8 4. Unless the Executive Board decides otherwise, the members of the Alliance are responsible for the travel and accommodation expenses incurred by their representatives for the Alliance s activities. Article 11 Amendment to the Articles 1. The Articles of the Association can only be amended by a resolution adopted with a majority of at least two/thirds of the validly cast votes at a Board Meeting which is convened with the special purpose of amending the Articles. 2. Those who have convened a Board Meeting for a proposed amendment of the Articles will make a copy of the said proposal containing the verbatim text of the amendment available to the members and deposit it for inspection at a suitable location at least fourteen days before the meeting until after the day of the meeting. In addition, a copy will be sent to all members. 3. Resolutions amending the Articles will be laid down in a Dutch notarial deed. 4. Each Member of the Executive Board is authorised to sign the notarial deed of amendment of the charter. Article 12 Dissolution 1. The Board Meeting is authorised to decide on dissolution of the Association. The provisions of article 11 will apply to the dissolution resolution. 2. If the Association has no income at the time of dissolution, the Association ceases to exist. The Association continues after dissolution insofar as this is necessary for the liquidation of the Association s assets. In the event of dissolution, liquidation is carried out by the Executive Board unless the dissolution resolution appoints one or more persons or legal entities as liquidators. 3. a. Any positive balance must be spent on an institution within the meaning of Section 5b of the State Taxes Act with a similar object or a foreign institution which exclusively or virtually exclusively is a public benefit organisation and which has a similar object. b. The destination of the positive balance is established by the Executive Board subject to what is stated above under a; in the absence of establishing such use, the decision rests with the liquidators. 4. The liquidation will be carried out in the manner prescribed by law. The provisions of these Articles will remain in effect to the greatest extent possible during liquidation.
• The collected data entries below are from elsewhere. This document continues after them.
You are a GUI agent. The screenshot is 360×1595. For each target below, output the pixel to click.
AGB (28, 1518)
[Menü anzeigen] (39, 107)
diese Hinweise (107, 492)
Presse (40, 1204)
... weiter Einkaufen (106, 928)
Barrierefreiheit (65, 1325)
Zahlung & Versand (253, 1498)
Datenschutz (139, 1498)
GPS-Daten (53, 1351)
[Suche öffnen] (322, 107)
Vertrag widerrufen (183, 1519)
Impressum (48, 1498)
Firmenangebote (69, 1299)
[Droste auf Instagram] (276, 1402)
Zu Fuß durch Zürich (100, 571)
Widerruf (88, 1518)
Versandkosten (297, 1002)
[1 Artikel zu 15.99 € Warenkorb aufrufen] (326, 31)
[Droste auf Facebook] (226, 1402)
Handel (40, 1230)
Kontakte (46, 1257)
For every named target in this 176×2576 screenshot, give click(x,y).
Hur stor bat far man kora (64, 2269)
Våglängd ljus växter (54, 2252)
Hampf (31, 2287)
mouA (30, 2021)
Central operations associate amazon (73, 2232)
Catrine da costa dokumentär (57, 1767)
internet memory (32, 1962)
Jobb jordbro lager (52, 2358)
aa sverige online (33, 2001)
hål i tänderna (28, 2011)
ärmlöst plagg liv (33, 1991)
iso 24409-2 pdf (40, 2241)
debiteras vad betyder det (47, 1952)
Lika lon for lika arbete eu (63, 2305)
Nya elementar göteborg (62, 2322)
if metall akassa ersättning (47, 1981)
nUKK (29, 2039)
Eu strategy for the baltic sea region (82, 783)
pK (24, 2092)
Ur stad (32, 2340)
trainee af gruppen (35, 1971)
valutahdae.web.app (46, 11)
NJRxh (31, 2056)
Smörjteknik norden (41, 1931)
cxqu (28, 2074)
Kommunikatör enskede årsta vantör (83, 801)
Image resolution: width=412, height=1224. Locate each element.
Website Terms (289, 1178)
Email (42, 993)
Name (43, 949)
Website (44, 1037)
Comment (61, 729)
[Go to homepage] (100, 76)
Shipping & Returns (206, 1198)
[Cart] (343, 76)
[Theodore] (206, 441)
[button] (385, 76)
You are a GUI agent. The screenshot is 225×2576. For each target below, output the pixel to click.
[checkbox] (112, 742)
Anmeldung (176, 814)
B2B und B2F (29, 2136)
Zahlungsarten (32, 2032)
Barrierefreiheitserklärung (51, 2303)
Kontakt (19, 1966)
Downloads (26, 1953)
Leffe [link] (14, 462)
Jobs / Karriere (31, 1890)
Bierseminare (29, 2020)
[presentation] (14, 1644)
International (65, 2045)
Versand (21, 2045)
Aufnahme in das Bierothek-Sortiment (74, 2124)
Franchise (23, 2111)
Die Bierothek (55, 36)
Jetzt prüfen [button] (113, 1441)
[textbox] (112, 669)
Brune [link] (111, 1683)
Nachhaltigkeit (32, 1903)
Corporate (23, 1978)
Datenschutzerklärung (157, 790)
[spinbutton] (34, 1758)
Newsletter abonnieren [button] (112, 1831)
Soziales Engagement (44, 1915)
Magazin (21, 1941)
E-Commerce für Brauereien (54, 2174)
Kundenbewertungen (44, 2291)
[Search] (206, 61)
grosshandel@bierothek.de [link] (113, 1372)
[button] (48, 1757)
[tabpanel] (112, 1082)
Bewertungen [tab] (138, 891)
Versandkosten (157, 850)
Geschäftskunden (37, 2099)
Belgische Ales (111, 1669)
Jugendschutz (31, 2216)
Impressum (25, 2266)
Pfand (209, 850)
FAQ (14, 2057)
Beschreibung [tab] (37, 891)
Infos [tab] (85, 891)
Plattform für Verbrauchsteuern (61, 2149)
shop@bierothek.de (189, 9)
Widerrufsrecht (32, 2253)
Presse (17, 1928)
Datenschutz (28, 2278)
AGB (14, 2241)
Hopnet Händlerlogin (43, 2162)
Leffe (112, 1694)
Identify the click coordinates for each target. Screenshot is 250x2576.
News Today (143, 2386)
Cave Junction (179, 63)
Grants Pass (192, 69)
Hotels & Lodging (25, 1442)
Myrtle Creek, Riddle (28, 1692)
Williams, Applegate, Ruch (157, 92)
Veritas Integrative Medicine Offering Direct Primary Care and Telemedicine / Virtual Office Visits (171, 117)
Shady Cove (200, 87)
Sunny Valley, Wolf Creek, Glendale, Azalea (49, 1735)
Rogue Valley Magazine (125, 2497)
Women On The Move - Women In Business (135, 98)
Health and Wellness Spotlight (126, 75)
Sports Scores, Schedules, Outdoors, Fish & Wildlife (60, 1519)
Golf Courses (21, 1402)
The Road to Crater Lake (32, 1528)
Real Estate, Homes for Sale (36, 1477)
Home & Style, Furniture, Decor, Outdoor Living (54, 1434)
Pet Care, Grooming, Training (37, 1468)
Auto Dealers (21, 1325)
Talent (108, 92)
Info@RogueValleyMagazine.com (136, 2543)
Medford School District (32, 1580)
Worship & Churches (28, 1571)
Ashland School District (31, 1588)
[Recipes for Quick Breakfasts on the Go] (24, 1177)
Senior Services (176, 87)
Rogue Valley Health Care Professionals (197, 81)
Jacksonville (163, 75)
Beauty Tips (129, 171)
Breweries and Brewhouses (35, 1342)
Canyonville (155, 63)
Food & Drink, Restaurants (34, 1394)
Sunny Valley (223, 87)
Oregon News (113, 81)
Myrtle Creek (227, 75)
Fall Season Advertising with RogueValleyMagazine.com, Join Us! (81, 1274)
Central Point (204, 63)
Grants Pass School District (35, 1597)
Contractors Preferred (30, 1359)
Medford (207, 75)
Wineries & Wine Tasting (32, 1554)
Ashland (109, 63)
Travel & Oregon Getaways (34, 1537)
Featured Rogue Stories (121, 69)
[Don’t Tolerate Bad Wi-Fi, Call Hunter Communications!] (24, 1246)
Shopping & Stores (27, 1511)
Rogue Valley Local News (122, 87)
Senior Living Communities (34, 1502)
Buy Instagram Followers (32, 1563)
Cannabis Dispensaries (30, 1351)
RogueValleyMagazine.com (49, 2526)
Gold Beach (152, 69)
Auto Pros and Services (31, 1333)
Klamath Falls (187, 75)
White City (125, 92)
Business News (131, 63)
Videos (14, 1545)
9 5. During liquidation, the documents and announcements sent out by the Association must have the words in liquidation next to its name. 6. The books and records of the Association must be kept after the Association has ceased to exist for the statutory term by the person designated for that purpose by the Executive Board in the dissolution resolution. Article 13 Final provision These Articles have been drawn up and executed in Dutch. An English translation has also been drawn up. In case of conflict the Dutch text prevails. Transitional provision By way of derogation from the provisions here above in article 6, the term of office of the current president is extended to the thirty-first of December two thousand and nineteen. These provisions to the extent necessary also entail a reappointment of the current president. In witness whereof, this deed was executed in Amsterdam on the date first above written. The person appearing is known to me, civil-law notary. The substance of the deed was communicated and explained to him. The person appearing stated that he did not require full reading of the deed, that he had been informed of the content of the deed in good time and agreed to the content. This deed was read out in part and signed immediately thereafter, first by the person appearing and then by me, civil-law notary.